* _Exercise_: Only the lines holding "Task" are wanted here; copy each from the listing.

── Material for this exercise ──

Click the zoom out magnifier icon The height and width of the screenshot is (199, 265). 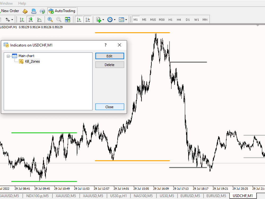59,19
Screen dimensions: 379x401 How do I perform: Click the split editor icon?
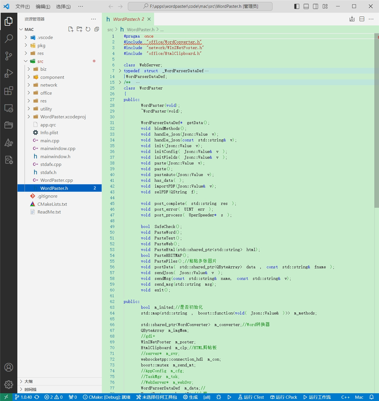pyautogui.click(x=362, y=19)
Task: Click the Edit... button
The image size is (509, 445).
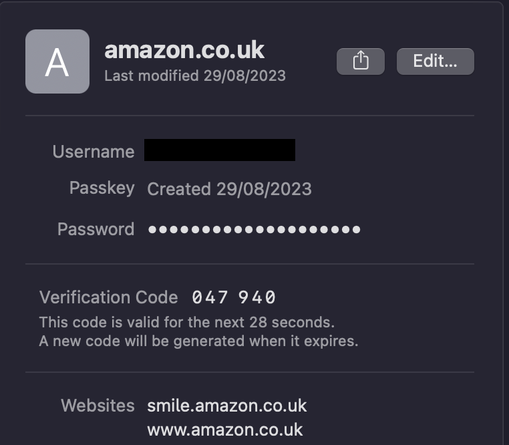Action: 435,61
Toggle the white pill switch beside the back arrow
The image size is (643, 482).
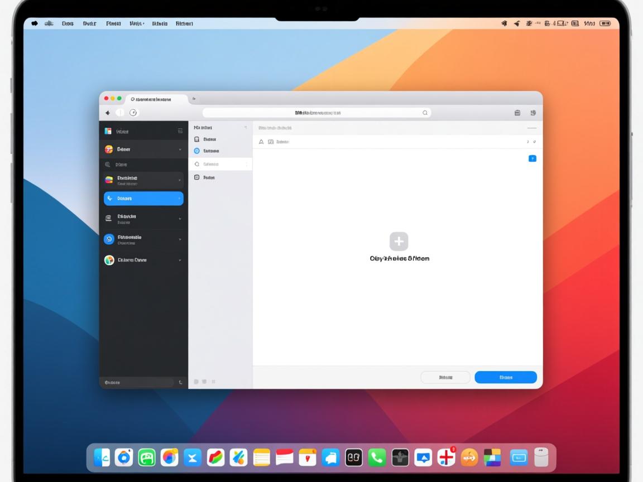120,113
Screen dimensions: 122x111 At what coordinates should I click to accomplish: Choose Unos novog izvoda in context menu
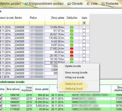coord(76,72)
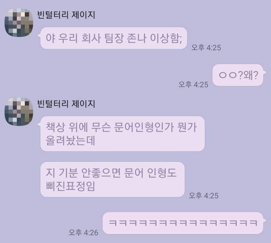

───
── Material for this exercise ──

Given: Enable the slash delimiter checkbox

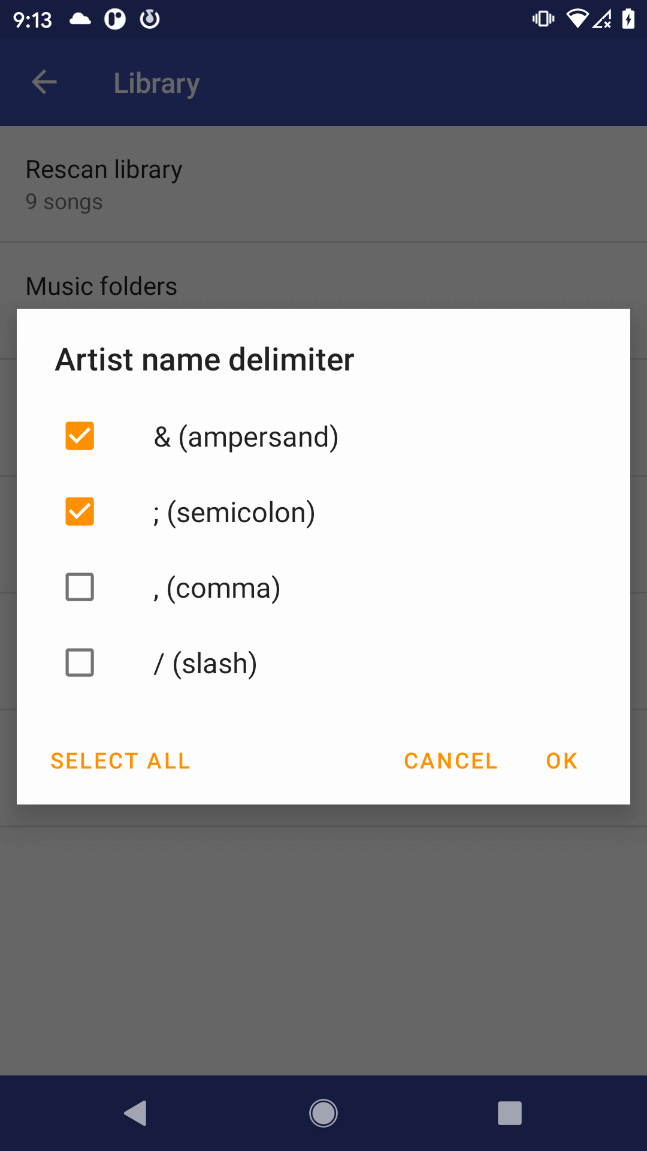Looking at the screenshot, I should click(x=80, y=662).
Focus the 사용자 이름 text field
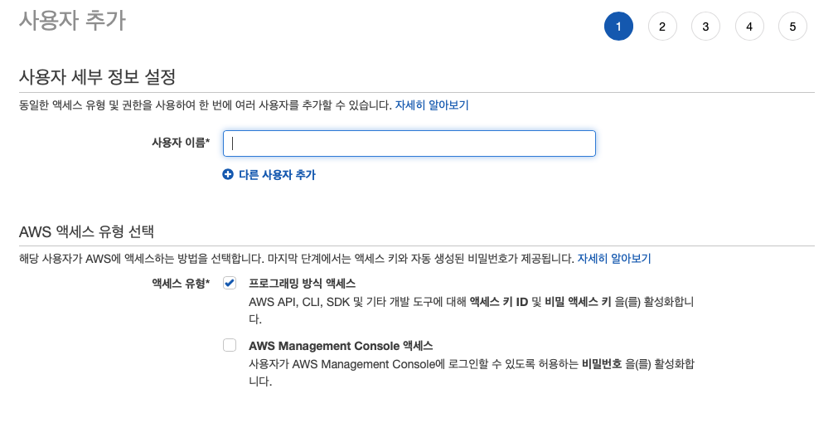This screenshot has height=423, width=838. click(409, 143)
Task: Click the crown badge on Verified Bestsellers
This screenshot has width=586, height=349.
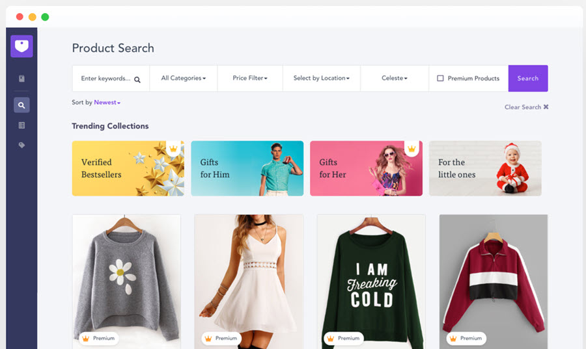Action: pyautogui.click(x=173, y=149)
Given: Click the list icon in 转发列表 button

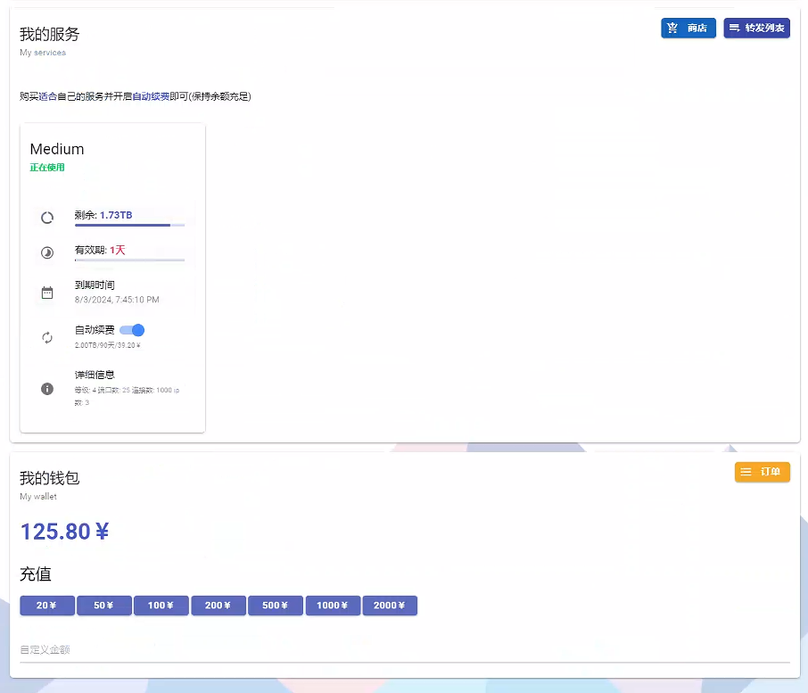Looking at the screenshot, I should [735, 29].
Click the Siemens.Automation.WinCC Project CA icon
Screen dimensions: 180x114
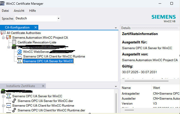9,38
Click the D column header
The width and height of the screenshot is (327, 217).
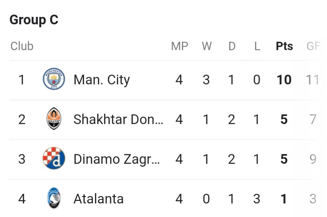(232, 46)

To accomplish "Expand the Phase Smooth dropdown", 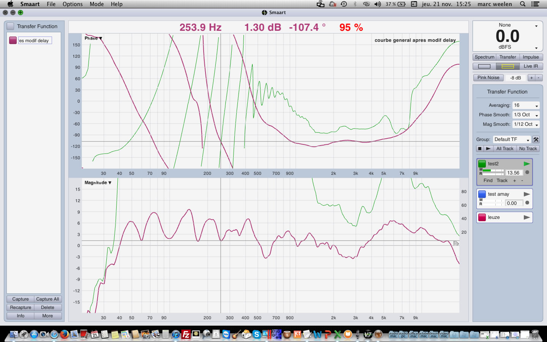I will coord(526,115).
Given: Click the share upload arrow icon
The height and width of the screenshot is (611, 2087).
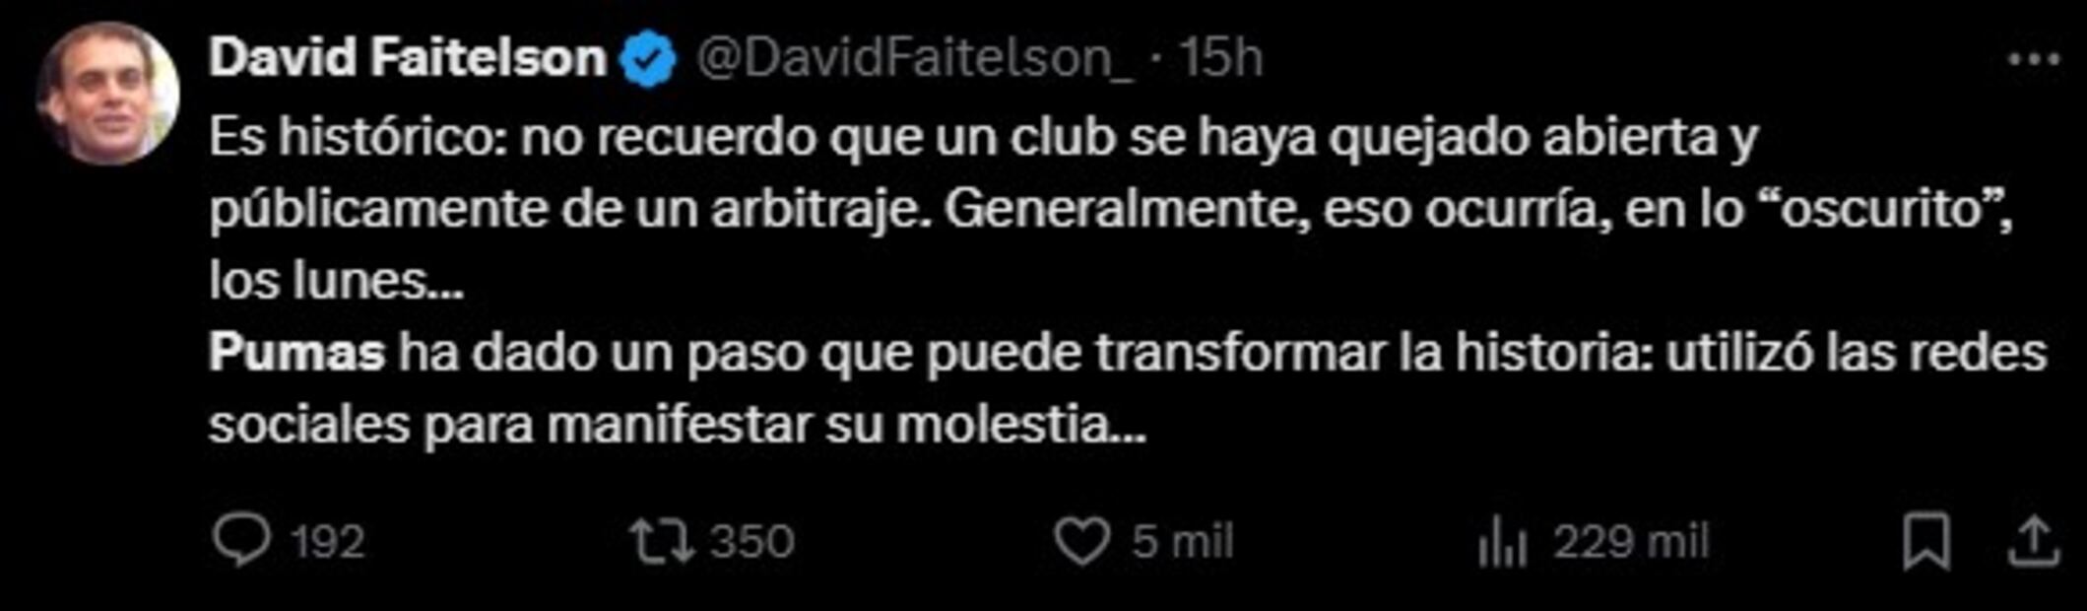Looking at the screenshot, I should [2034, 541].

───

* _Expected output_:
Task: Click the Edit... button
Task: Click the crown badge on Verified Bestsellers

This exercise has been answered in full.